Cultivating inner peace is one way to help us experience happiness in our lives. I think you would agree with me when I say that our fast-paced Western society hasn’t been all that successful at promoting inner peace as a lifestyle choice. For many of us, from the moment we open our eyes in the morning, we are faced with the pressures and stresses of daily life, both personally and professionally. It’s no wonder that this constant bombardment to our psyche robs us of being at peace with ourselves and the world.
When you look up the word peace in the dictionary, you will likely find it to be defined as a state of quiet and calm, freedom from disturbing thoughts, and an agreement to end hostilities. So, if this is the definition of peace, how often do we really have it? It would be logical to presume that, in order to have peace externally, we have to be at peace internally. Yet many times, we have emotions and feelings pent up from events and situations that prevent us from feeling a peaceful state. Did the boss just criticize your work? Did you get into an argument with your spouse about whose turn it was to unload the dishwasher? Did your surly teenager just roll her eyes at you again? Did Fido just do his business on your plush beige carpeting?
It’s hard to feel peaceful when faced with such challenges! But it’s very healthy to be able to release the emotions that prevent us from finding peace in a constructive and healing manner. Here are a couple of steps you can try to help release the tensions and emotions that may be blocking peace from entering your life.
The first thing you need to do is listen to yourself. In order to do this, you have to become aware of your thoughts, and get in touch with your feelings. Most of the time, we fly off the handle in a reactive way because we don’t consciously acknowledge our anger, annoyances or resentments. When you can recognize that you harbor these feelings and think, “yes, I am upset because of (whatever it is)”, you will begin to release these feelings. Suppressed anger is consuming and even dangerous once it is released – it would be like a time bomb waiting to explode.
Your next step is to accept responsibility for your feelings.
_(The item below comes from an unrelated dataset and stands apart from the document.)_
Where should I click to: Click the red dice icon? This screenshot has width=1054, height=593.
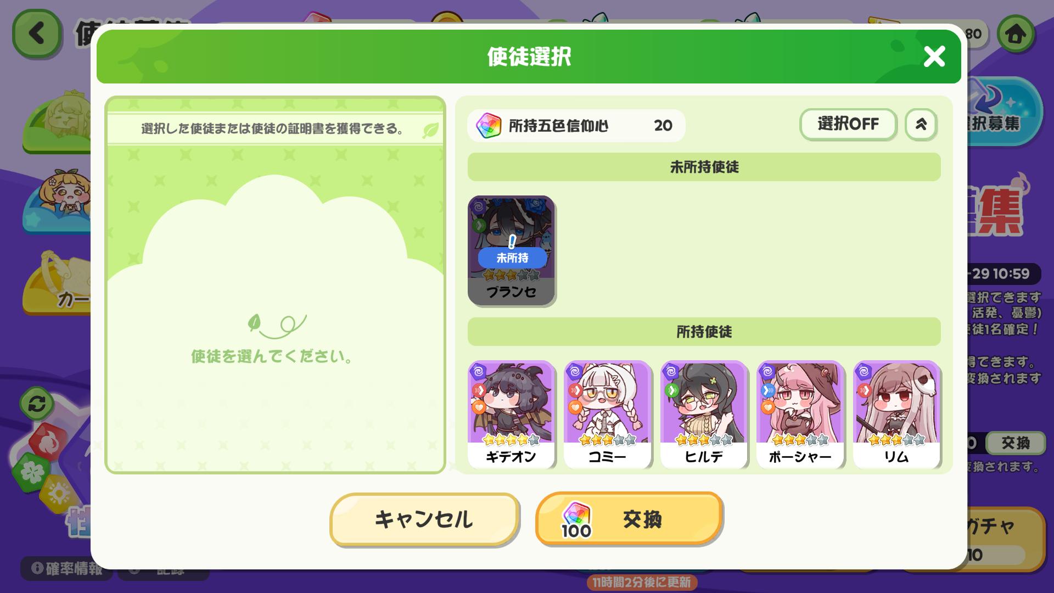click(x=49, y=441)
It’s okay for you to say “Yes I am angry, and I am responsible for my feelings now”. When you start to take responsibility for your feelings, even when they are negative, you are de-powering the source that made you feel that way. When you start to change your thinking to include the idea that no one can make you do anything against your will, then you are taking control of your feelings. This is not an easy step and takes practice. Changing your mindset, and taking charge of your feelings, takes you from being a victim to being someone who takes control of how they want to be treated.
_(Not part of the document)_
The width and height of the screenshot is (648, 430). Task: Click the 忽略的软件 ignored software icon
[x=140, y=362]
Equally important in attaining inner peace is your ability to let go of the past. You cannot change the painful past that makes you angry, sad, or frustrated. It happened. In the past. You can, however, change the direction you decide your life is going from this moment on. Once you accept yourself and those things you cannot change, let them and their associates thoughts go. Visualize, with your mind’s eye, placing each negative thought into a helium balloon, tying a knot, and watching it float up and away from you. For good. When you rid yourself of the often negative narrative your emotions hold on to, you will no longer stagnate but blossom. You will feel lighter, like a load has been lifted off your shoulders. Until you let go of the past, you cannot move wholeheartedly into a bright, new future.
Lastly, when you accept who you are – flaws, weaknesses and all – don’t forget the good things you have going for you. We all have strengths. We are all loveable in some way. When you can start to accept yourself as a complete, thriving and naturally human person, then you will start to find peace. Remember, no one is perfect. I’ll repeat that for emphasis: no one is perfect! When you begin to feel gratitude for who you are, and count your blessings, peace will start to reign in your life instead of anger.